DIRECTIONS FOR THIS TASK
Output every entry exactly as written.

EXERCISE INPUTS
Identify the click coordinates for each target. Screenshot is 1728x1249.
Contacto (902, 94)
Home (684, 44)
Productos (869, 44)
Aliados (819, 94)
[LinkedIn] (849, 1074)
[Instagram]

RESULT OF THE TASK
Identify the click coordinates for each target. Screenshot is 1728x1249.
Contacto (902, 94)
Home (684, 44)
Productos (869, 44)
Aliados (819, 94)
[LinkedIn] (849, 1074)
[Instagram]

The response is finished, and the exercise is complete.